START RECORDS SHOWN
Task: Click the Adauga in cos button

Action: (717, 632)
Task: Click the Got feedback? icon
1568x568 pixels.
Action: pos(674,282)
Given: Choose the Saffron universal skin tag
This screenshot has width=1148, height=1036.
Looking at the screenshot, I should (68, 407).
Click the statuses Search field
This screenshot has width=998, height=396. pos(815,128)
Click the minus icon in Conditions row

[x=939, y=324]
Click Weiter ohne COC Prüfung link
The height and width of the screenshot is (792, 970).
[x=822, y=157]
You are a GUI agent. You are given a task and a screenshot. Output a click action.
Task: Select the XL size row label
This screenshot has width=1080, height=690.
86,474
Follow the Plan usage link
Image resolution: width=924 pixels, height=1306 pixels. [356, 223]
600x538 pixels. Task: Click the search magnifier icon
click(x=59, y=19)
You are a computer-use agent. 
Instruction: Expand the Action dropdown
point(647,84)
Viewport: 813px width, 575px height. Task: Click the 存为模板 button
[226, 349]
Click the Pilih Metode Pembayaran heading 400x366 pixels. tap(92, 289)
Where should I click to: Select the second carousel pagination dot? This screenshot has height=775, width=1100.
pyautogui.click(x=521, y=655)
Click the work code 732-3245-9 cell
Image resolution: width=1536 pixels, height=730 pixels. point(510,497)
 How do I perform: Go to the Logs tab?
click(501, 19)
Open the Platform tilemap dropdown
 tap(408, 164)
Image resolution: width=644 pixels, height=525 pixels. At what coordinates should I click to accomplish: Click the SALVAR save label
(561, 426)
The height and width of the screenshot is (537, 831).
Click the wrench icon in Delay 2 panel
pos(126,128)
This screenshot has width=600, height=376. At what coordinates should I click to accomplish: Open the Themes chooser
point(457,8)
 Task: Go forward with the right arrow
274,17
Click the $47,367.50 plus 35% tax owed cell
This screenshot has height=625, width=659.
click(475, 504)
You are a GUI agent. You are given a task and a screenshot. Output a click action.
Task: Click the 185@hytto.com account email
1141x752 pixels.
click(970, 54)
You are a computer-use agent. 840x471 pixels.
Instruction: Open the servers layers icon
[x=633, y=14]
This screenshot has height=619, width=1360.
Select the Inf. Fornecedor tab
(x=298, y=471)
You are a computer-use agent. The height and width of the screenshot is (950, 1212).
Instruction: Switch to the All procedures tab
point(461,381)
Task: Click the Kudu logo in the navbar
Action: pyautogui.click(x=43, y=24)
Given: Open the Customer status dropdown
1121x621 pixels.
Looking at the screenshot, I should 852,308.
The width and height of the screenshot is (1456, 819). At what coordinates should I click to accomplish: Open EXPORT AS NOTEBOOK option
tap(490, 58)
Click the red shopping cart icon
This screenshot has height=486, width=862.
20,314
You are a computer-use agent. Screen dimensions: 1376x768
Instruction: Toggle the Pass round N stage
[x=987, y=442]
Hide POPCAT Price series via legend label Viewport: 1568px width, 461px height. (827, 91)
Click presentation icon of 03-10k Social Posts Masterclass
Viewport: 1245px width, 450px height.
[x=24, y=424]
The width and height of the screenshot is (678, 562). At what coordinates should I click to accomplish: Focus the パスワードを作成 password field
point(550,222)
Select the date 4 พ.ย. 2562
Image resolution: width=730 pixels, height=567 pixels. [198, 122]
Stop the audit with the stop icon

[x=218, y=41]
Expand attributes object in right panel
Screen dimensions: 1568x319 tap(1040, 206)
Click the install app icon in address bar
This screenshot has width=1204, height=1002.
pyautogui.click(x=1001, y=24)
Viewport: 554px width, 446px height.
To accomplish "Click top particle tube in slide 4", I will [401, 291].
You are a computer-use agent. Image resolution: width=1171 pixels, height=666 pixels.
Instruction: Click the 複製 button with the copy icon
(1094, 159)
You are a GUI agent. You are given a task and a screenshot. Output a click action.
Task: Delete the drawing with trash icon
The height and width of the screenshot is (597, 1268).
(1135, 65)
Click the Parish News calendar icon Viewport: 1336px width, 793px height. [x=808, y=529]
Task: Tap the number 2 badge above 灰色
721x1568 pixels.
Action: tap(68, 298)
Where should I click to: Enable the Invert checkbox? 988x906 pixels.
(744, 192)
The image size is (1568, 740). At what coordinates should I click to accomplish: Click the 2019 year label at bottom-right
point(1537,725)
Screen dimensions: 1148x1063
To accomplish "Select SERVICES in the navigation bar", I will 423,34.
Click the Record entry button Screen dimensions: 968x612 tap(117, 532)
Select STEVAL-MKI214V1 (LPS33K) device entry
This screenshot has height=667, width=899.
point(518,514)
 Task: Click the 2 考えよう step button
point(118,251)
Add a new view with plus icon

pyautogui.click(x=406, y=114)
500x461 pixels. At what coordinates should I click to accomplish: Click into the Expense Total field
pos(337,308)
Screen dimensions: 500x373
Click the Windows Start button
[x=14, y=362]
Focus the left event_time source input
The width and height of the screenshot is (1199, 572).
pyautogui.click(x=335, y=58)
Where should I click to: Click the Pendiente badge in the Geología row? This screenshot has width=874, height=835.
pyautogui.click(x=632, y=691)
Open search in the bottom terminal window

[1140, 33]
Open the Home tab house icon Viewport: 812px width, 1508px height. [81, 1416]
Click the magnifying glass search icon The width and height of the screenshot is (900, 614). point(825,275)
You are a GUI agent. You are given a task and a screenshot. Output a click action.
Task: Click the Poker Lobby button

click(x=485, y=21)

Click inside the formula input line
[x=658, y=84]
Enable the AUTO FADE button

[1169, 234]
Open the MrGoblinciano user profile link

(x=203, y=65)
END RECORDS SHOWN
DIRECTIONS: Find the word "entry" in the listing above. Copy each line where it appears.

ANSWER AREA:
Click the Record entry button Screen dimensions: 968x612 tap(117, 532)
Select STEVAL-MKI214V1 (LPS33K) device entry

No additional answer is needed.